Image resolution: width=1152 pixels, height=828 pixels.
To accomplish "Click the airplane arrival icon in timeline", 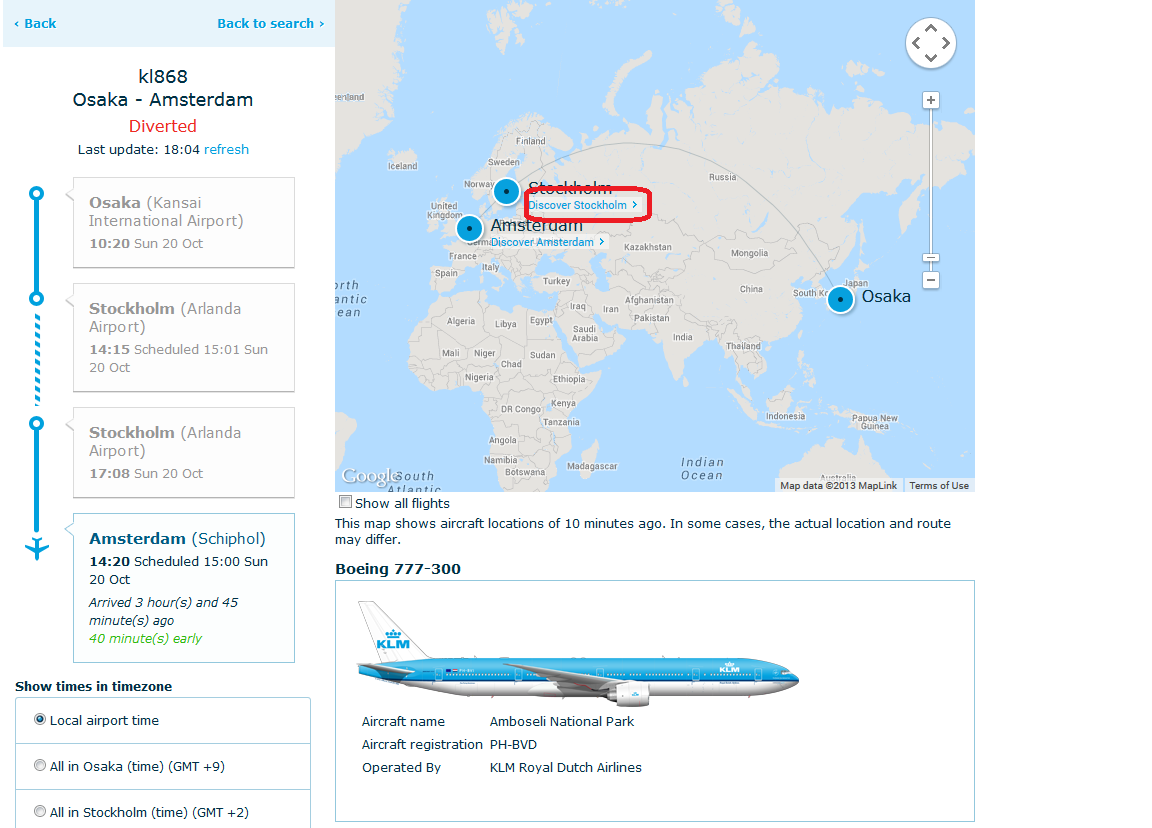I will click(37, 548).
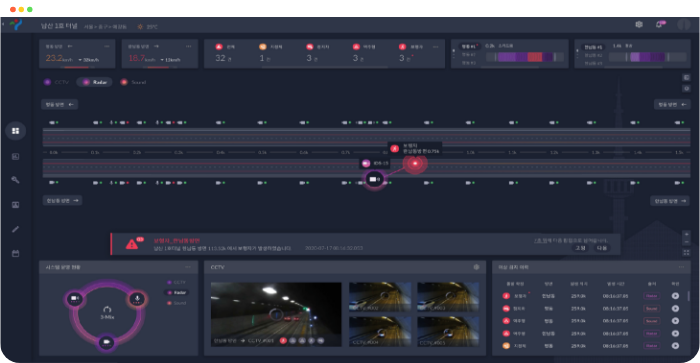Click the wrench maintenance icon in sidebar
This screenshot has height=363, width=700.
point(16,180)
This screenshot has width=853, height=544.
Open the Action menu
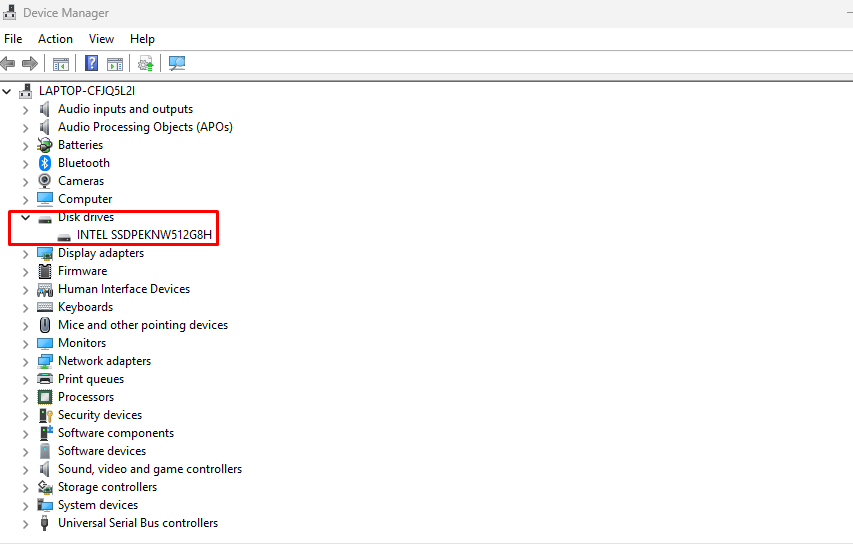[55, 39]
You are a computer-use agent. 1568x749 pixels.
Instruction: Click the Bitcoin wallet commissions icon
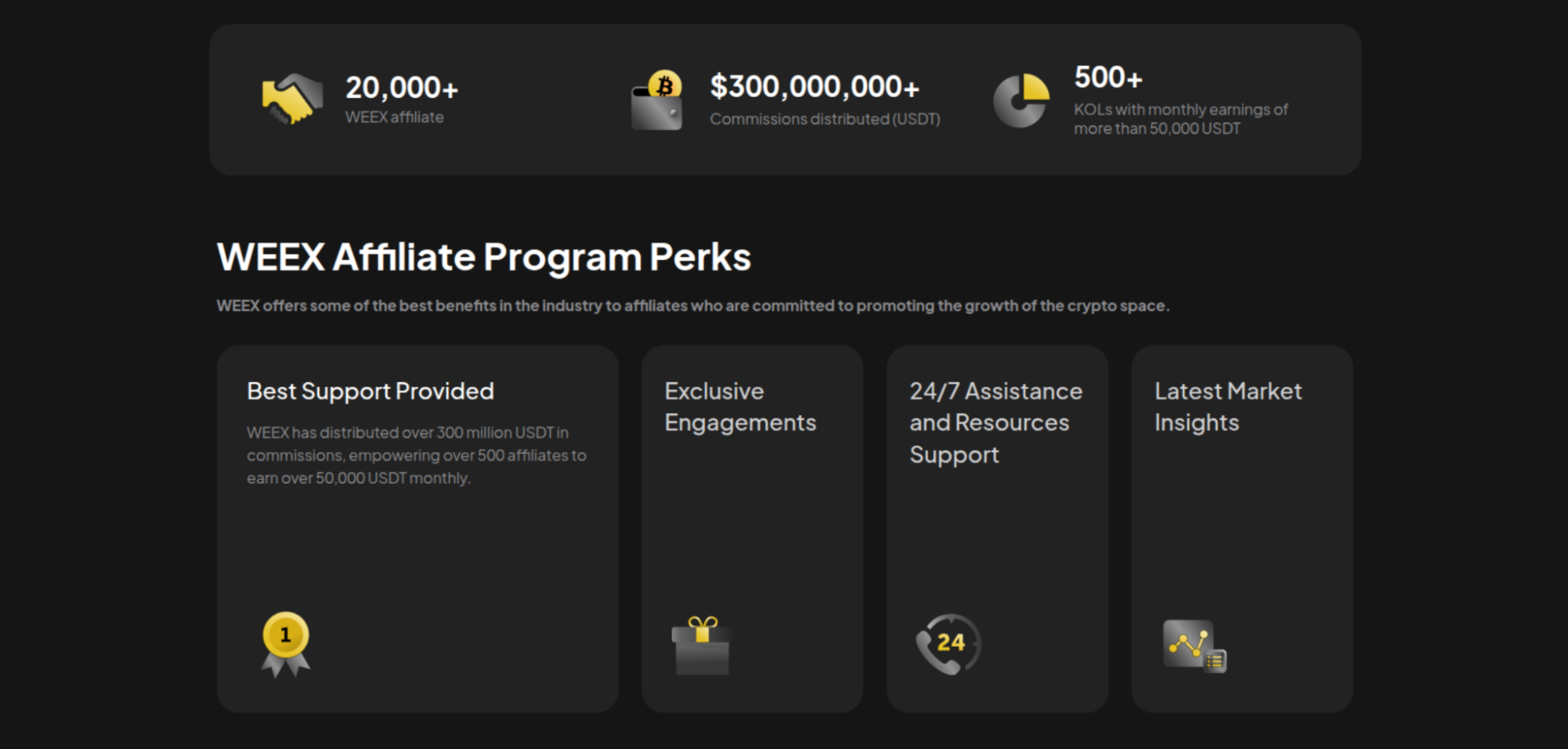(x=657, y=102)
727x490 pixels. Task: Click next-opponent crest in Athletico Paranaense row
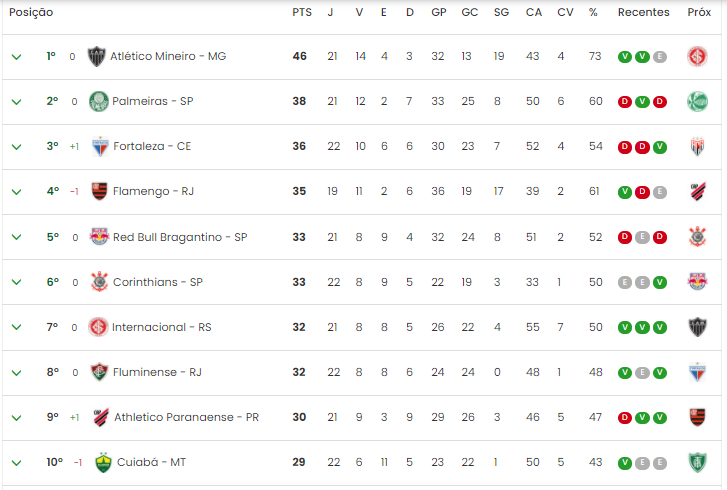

====

» Prompt
Please show all lines from the entries that contain the word "pixels".

» Solution to this task
Image resolution: width=1152 pixels, height=828 pixels.
You are a computer-use agent. 1568x749 pixels.
727x490 pixels. Task: Click next-opponent crest in Athletico Paranaense row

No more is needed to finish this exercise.